TASK TO CARRY OUT:
One part of the entries below is wanted: the lines from the one containing "619x454 pixels." through the one containing "Open the 'Абсолют". Write those out exactly and nothing else.

DATA IN THIS EXERCISE:
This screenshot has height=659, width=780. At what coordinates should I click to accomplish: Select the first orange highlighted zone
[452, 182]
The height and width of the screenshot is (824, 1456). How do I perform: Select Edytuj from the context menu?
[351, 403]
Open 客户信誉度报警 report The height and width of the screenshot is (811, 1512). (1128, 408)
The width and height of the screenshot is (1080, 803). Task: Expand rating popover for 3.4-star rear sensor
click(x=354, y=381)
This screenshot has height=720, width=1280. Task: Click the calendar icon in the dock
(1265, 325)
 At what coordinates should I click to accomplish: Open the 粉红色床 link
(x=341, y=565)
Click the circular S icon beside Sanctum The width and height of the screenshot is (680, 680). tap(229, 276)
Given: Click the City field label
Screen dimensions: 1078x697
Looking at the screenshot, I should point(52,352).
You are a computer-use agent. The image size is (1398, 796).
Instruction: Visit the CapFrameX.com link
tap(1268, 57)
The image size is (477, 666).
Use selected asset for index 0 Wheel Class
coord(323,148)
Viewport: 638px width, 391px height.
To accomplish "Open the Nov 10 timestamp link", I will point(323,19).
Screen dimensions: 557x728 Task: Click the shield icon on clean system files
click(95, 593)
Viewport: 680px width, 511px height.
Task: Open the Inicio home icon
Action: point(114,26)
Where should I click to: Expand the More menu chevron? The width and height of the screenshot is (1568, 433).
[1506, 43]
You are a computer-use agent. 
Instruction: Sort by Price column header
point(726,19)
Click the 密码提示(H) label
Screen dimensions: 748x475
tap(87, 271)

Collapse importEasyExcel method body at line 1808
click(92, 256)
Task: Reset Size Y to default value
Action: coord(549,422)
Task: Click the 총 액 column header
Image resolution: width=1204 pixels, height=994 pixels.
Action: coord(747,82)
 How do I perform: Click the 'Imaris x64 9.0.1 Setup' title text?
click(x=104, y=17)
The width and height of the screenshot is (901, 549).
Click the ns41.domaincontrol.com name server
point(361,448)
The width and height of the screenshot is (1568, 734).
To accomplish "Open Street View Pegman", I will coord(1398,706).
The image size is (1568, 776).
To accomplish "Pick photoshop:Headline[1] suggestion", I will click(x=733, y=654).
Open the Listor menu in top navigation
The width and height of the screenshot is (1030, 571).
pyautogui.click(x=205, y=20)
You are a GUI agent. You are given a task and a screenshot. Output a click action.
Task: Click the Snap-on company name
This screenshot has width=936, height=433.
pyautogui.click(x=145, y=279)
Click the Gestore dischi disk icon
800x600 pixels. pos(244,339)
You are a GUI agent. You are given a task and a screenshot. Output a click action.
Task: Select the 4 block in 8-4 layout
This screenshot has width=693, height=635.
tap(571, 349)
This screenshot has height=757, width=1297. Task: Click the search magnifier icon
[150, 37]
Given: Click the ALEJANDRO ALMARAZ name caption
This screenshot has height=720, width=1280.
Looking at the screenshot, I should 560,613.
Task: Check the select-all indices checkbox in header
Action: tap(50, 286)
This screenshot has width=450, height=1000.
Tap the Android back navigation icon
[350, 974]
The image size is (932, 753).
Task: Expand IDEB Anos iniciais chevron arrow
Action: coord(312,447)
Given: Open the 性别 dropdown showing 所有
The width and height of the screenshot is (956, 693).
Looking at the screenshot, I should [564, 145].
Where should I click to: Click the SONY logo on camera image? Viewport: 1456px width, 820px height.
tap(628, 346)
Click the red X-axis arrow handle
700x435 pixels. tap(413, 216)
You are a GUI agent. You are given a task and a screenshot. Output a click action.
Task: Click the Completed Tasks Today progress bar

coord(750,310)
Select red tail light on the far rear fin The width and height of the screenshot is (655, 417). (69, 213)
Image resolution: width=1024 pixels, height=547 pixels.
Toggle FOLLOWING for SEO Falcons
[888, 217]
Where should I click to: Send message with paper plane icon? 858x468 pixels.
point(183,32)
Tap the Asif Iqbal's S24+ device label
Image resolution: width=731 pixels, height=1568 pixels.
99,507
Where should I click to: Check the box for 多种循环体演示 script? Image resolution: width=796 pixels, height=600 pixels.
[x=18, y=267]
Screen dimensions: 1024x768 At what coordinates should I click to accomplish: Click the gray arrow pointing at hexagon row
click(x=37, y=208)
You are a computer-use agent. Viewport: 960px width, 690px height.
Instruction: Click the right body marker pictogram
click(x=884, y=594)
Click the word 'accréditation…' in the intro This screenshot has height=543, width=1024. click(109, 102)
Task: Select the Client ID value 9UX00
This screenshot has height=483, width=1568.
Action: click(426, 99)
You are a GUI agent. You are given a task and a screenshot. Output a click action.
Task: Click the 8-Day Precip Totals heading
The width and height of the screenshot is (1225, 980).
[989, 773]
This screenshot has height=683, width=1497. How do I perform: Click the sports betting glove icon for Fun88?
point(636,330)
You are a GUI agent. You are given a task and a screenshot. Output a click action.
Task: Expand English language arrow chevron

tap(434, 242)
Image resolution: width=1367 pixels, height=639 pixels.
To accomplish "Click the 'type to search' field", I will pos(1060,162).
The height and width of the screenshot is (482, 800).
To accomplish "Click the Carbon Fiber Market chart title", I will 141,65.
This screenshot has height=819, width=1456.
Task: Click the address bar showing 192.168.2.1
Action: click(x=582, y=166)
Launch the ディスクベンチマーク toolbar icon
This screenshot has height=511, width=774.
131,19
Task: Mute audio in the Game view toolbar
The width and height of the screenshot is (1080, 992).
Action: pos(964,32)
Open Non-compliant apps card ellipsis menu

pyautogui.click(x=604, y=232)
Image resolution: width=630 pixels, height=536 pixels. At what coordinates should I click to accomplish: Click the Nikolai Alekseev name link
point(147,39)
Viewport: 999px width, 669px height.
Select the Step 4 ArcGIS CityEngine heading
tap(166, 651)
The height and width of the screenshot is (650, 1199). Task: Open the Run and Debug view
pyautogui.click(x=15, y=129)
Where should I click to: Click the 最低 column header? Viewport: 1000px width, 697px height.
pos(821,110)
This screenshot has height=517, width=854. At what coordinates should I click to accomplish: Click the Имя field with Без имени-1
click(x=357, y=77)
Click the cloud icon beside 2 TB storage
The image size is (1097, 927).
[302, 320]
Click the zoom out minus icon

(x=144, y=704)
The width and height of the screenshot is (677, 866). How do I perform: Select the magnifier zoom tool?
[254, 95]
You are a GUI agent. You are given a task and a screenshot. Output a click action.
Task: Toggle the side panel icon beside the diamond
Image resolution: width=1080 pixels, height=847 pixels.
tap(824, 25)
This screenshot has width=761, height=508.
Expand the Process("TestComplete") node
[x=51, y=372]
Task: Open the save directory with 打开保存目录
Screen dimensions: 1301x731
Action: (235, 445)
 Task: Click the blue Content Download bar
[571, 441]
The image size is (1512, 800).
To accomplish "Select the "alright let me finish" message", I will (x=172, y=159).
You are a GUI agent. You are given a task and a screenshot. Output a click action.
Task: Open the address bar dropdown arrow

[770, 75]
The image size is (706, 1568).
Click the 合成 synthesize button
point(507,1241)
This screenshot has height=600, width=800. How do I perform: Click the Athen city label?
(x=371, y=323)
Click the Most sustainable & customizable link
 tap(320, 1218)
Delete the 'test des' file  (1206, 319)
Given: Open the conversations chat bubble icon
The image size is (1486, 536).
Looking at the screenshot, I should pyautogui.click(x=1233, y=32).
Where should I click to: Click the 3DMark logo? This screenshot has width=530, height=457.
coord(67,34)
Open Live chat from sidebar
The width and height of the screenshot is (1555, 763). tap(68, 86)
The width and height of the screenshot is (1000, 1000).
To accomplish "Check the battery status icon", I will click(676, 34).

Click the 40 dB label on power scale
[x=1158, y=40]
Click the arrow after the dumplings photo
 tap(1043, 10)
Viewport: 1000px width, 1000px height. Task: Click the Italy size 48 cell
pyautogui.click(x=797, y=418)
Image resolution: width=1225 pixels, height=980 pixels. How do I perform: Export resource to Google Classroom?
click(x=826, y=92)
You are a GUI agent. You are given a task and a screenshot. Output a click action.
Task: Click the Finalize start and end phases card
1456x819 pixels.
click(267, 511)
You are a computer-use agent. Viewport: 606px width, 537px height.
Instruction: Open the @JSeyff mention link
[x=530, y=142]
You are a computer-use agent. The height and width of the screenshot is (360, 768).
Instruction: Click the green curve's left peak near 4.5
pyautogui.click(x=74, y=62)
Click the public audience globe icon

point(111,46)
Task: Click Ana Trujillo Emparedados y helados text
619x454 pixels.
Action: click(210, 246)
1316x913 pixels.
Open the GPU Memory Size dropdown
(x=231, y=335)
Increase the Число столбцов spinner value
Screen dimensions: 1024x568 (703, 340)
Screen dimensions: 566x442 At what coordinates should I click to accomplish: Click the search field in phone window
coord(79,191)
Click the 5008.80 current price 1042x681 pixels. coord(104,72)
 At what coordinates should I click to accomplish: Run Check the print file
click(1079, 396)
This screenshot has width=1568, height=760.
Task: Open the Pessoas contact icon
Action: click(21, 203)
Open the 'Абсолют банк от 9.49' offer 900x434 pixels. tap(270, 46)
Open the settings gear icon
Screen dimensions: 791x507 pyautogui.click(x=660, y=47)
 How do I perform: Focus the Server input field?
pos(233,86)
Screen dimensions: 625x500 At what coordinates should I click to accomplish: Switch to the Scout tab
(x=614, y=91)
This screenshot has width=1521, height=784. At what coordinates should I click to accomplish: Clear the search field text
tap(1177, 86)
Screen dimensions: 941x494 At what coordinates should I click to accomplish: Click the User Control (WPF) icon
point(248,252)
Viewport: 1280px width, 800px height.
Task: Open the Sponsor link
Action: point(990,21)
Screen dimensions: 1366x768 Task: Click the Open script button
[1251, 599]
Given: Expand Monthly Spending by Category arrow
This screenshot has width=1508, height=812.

REPLY TO THE TASK:
619x454 pixels.
Action: click(210, 246)
1316x913 pixels.
Open the GPU Memory Size dropdown
(x=231, y=335)
Increase the Число столбцов spinner value
Screen dimensions: 1024x568 (703, 340)
Screen dimensions: 566x442 At what coordinates should I click to accomplish: Click the search field in phone window
coord(79,191)
Click the 5008.80 current price 1042x681 pixels. coord(104,72)
 At what coordinates should I click to accomplish: Run Check the print file
click(1079, 396)
This screenshot has width=1568, height=760.
Task: Open the Pessoas contact icon
Action: click(21, 203)
Open the 'Абсолют банк от 9.49' offer 900x434 pixels. tap(270, 46)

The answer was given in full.